• Fragmento extraído
━━━━━━━━━━━━━━━━━━━━
La Policía Federal (PF) adjudicó contratos por 772 millones de pesos a empresas fantasma en 2018, durante los últimos meses de la administración del priista Enrique Peña Nieto.

De acuerdo con El País, las empresas Dizoal y Esrome fueron creadas por un notario con sede en el Estado de México el 4 de abril de 2017, y unos meses después suscribieron contratos con la dependencia federal para proveerle de equipos tecnológicos y sistemas informáticos.

Esto, pese a que los presuntos encargados de firmar los contratos son dos personas que desconocen toda relación con la empresa o con el gobierno; una de ellas es una mujer pensionada de 65 año de edad, quien no tiene en su memoria relación alguna con el notario.

El otro involucrado es un jubilado de 74 años de edad residente del municipio de Naucalpan, quien tramitó en la notaría en cuestión un testamento en el año 2003 y desde entonces no ha vuelto a las oficinas donde se crearon las empresas.
━━━━━━━━━━━━━━━━━━━━
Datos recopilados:
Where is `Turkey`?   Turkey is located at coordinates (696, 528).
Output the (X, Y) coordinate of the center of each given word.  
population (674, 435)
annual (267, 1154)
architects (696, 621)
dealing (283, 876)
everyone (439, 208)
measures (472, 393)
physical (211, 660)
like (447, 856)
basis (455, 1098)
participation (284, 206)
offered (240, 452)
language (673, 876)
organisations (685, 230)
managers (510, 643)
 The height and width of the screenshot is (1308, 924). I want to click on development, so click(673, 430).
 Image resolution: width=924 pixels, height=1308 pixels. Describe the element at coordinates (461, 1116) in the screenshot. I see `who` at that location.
━━━━━━━━━━━━━━━━━━━━
• Qué hacer
Prolongue la nota sobre los contratos de la Policía Federal con empresas fantasma a partir de su última oración. Estos datos proceden de una fuente distinta.

• Respuesta escrita
Al momento de la suscripción de los contratos, la hoy desaparecida Policía Federal dependía directamente de la Secretaría de Gobernación, cuyo titular era el mexiquense Alfonso Navarrete Prida.

Policía Federal habría usado empresas fantasma para lavar dinero

En el año 2019, la Auditoría Superior de la Federación (ASF) detectó que las empresas Dizoal y Esrome habían vendió equipos tecnológicos a la Policía Federal a precios muy superiores a los de mercado o con serios defectos.

Tras preguntar por estas irregularidades, las empresas respondieron que sus proveedores eran las compañías israelíes Cybergloves, Gita Technologies y Septier Communications; sin embargo, la ASF no encontró pruebas de que las compañías mexicanas hayan enviado dinero a Israel como pago por importar los productos.

Sin embargo, la Auditoría no hizo mayores indagatorias; cuestionada sobre su actuación, la entidad dependiente de la Cámara de Diputados señaló que actuó “con todo el rigor técnico y cumpliendo y agotando los procedimientos correspondientes por lo que no existe falta de profundidad”.